Most of the MVC tutorials which discuss EF or Linq to SQL are quite basic.

If there are any suggestions for tutorials or video tutorials which discuss dealing Navigation Properties and how best to deal with them I'd gladly take it on board. Alternatively if there is a better way to implement this I'd happily look into that too.

A: 

Seeing as this is basically a Many to Many relationship, check out the accepted answer on this question.

It covers the scenario you are looking for. In your case 'ID' is probably the actual tag, i.e. "Entity Framework" or something.

Using the approach in that sample you can have a textbox, with a comma (or something else) delimited list of tag names. Splitting the contents of the textbox gives you an array of tags that should be in the Idea.Tags collection after you're done.
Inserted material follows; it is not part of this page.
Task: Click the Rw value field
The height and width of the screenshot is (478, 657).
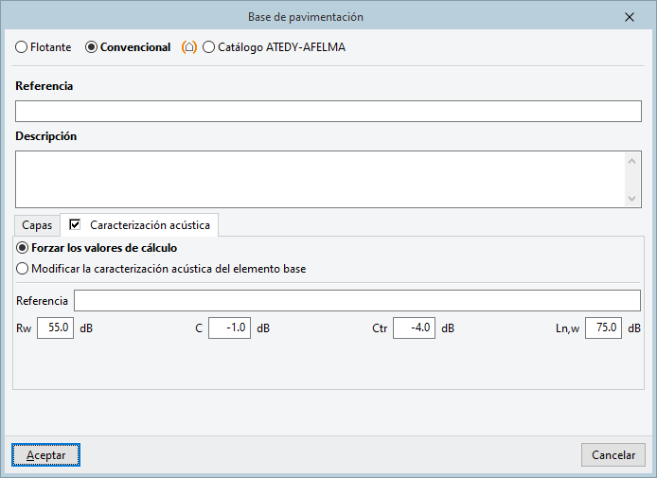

The only complication you have is I guess, you want to automatically create 'new' tags. So perhaps you'll probably need to check whether the Tag exists before attaching it (to add it to the Idea.Tags collection), if it doesn't exist instead of attaching it you would simply add it, so the new tag gets inserted.

Alex James
Thanks for the quick response, although I am unsure as to how to go about binding a textbox to the Tags property, I suppose it wouldn't be something like <%: Html.TextBoxFor(model => model.Tags) %>, but rather a TextBox on it's own which I then get the data from via a FormCollection, correct?